● YOUR OBJECTIVE
Please carry on the passage about Gujarati dishes from its final sentence, keeping its style.

Mouth-watering Gujarati dishes
The burgeoning food lovers were introduced to several items that were either hard to find or were not served authentically in other places of the city. Undhiyu, a seasonal dish, was one of them.
It has eight layers – papdi, ariya kakdi (a type of cucumber), tur dana, sweet potatoes, purple yam, eggplant, sweet yellow rajagri bananas, and muthiyas. Every layer is stuffed with masalas. The entire dish is sealed in a tall vessel with finely chopped green garlic, grated coconut and coriander. It takes nearly four hours to prepare.
“The dish is usually consumed in December and January due to the availability of beans and purple yams, but HKB is one of the few eateries across Maharashtra to supply it for six months. We get all the vegetables directly from Surat daily via train to prepare undhiyu. Sure, it increases our expenses, but we want to give our customers the best quality,” says Bakul. It is little wonder that during the winter season and occasions like Dusserah, the eatery sells 100 kilos of undhiyus daily.
Another iconic signature dish is the family of khaman, dhokla and khandvi made from Chana dal instead of besan. It is a tedious process that takes a minimum of 24 hours to prepare. These items strike a perfect balance between sweetness and sourness with ingredients like sugar, mustard seeds, garlic and hing (asafetida). The unique process is healthier and also increases the shelf life of the products.
Their sweet batata vadas are also a safe bet. It is very different from the quintessential Mumbai vadas in terms of taste, texture and stuffing. They contain mashed potatoes, green masalas and no turmeric is used.

● MATERIAL SUPPLIED
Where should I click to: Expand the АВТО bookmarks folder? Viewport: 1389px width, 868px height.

---

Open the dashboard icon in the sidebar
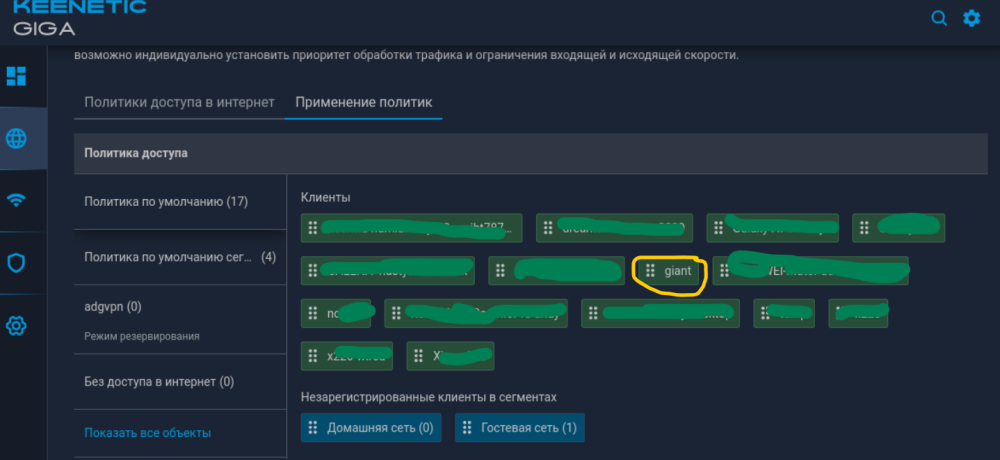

● SOLVED EXERCISE
Sarsiya Khaja is a best-seller during monsoons. It is a round-shaped savoury snack that HKB specially prepares in sarso (mustard) oil sprinkled with black pepper so that people don’t catch a cold. Other items include khatta dhokla, kachori, mawa ghari, methi bhajiya, goba puri, khakra, ghatiya, bajri vada and more.
Although the world has moved on from traditionally used groundnut oil to others like olive and palm, HKB continues to use groundnut oil for health reasons,” It is a rich source of Vitamin E and helps in reducing heart disease risk factors. It also helps improve insulin sensitivity,” says Bakul.
HKB offers delivery (chargeable) across Mumbai. Still, the best way to relish the dishes and give justice to century-old culinary tradition is to visit the place at the eastern end of Vithalbhai Patel road.
To sum it up, HKB surely is testimony to the ancient saying ‘Surat nu jaman ane Kashi nu maran’ which roughly translates to the best way of attaining salvation or satisfying your soul is by dining in Surat and dying in Kashi.
The best part? Mumbaikars, you can attain salvation right in your city!